* _SOURCE EXTRACT_
-*-*-
Jubilee Shout!!! is an album by jazz saxophonist Stanley Turrentine, recorded for the Blue Note label in 1962, but not released until 1986. The selection was originally included on the double LP Jubilee Shouts (1978, BN-LA883-J2), together with some tracks later appeared as Comin' Your Way. Said LP, however, omitted some tracks which may be found on the CD editions of both albums.

Reception
The Allmusic review by Ron Wynn & Michael Erlewine awarded the album 4 stars and calls it a "classic funky soul-jazz groove".
-*-*-
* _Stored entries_
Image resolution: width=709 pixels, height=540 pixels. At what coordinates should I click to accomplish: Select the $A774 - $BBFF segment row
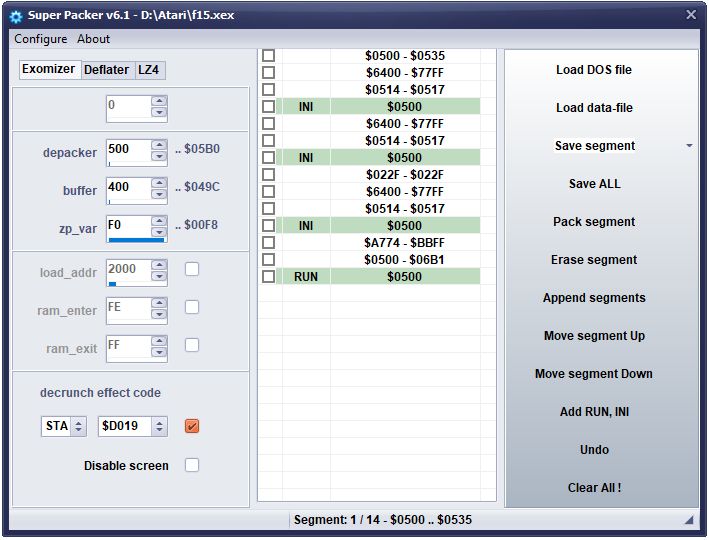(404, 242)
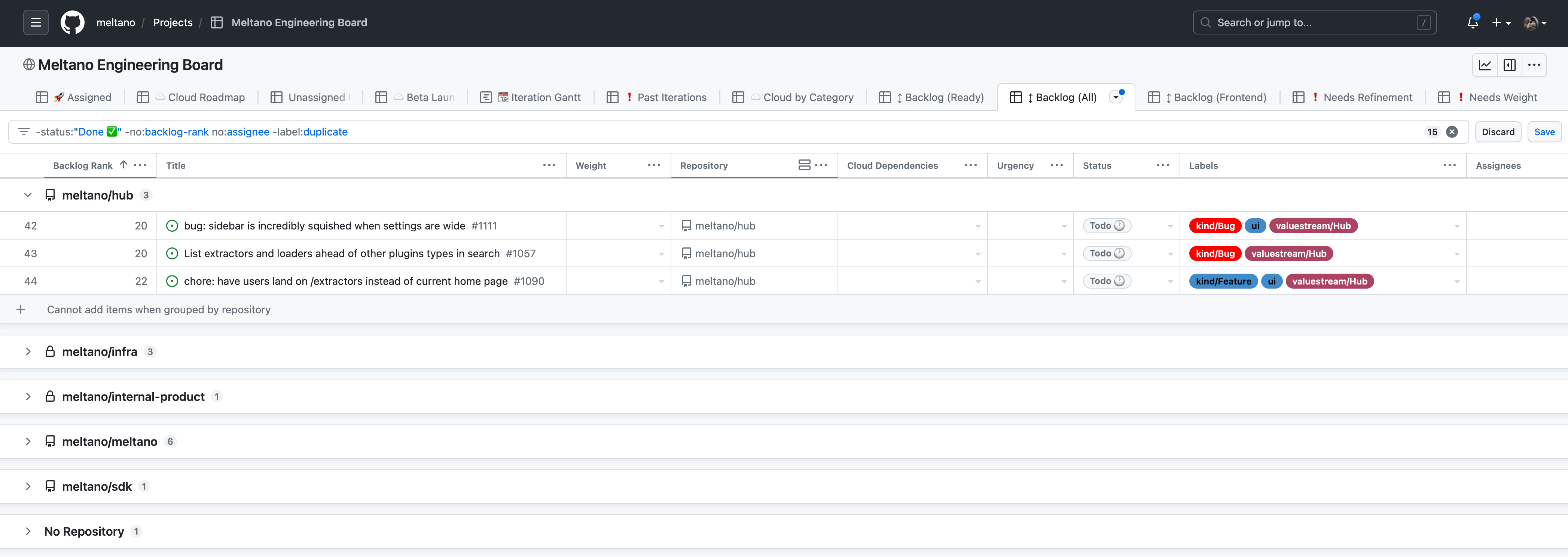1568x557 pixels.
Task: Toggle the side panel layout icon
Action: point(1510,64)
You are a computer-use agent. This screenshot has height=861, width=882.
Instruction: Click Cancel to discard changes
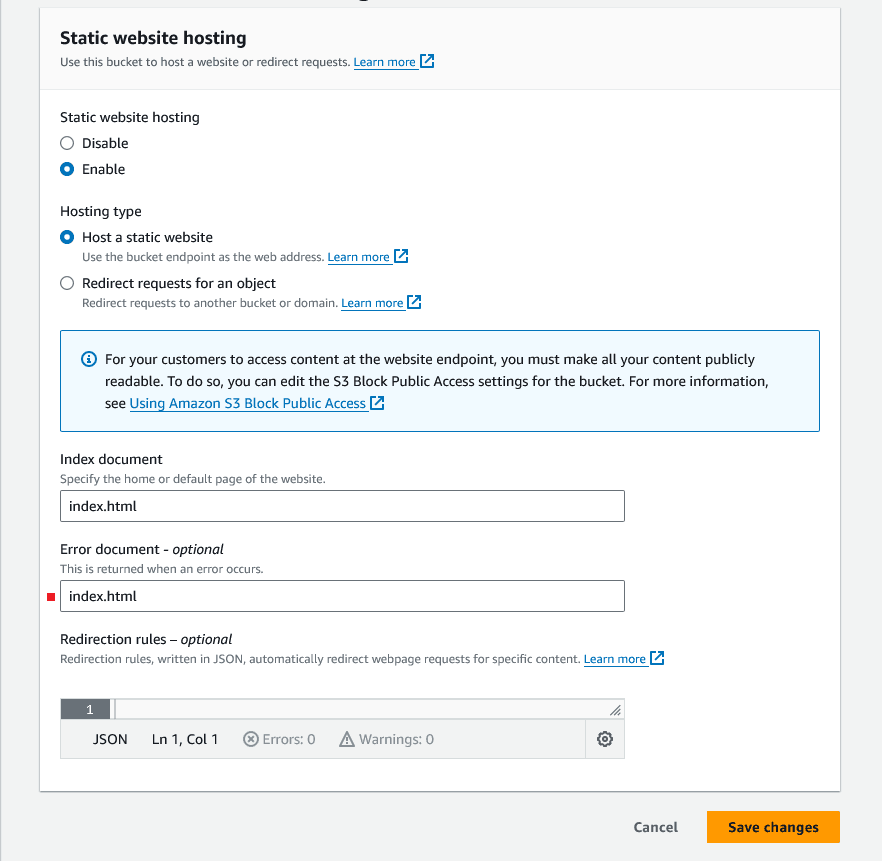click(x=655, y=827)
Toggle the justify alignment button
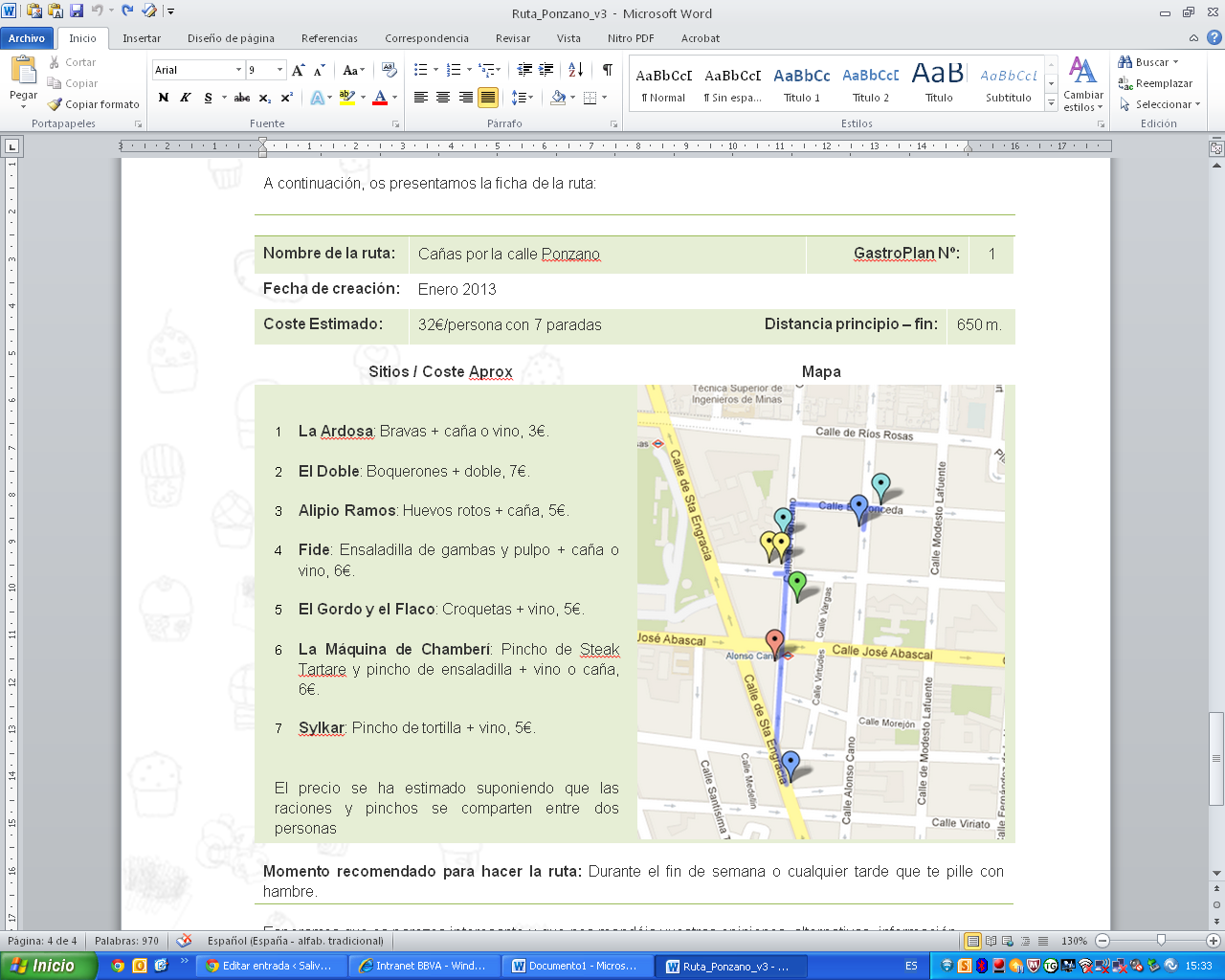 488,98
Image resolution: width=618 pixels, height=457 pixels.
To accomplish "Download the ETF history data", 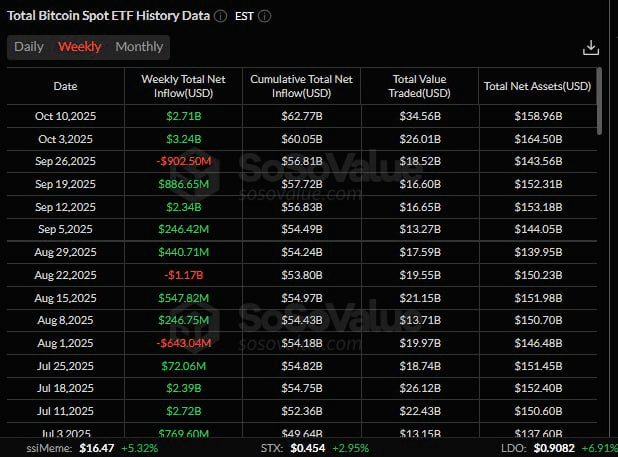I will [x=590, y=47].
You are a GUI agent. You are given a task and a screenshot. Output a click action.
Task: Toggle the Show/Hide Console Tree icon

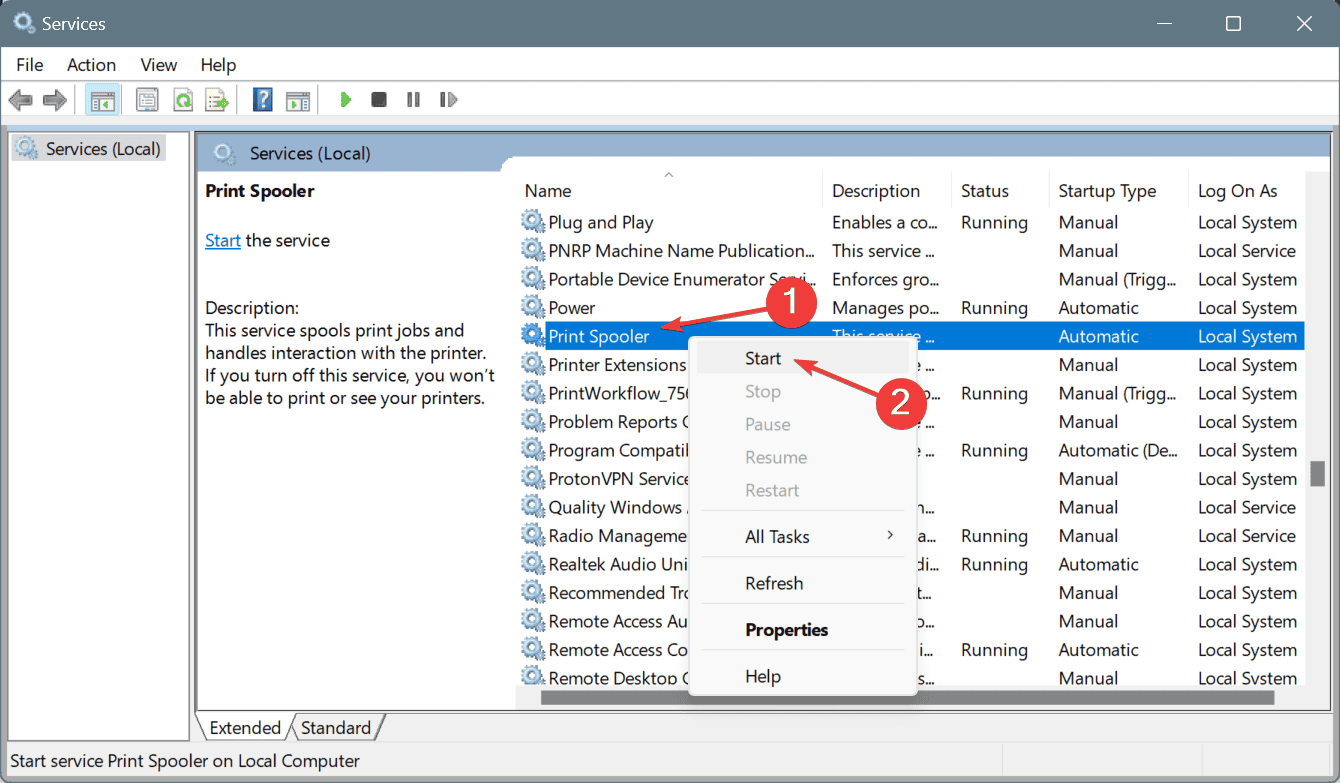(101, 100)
-*-*-
* _SHORT EXERCISE_
In the passage on Jubilee Shout!!!, rewrite the part that opens with "Jubilee Shout!!! is" and closes with "of both albums.", substituting "saxophone player" for "saxophonist".

* _OUTPUT_
Jubilee Shout!!! is an album by jazz saxophone player Stanley Turrentine, recorded for the Blue Note label in 1962, but not released until 1986. The selection was originally included on the double LP Jubilee Shouts (1978, BN-LA883-J2), together with some tracks later appeared as Comin' Your Way. Said LP, however, omitted some tracks which may be found on the CD editions of both albums.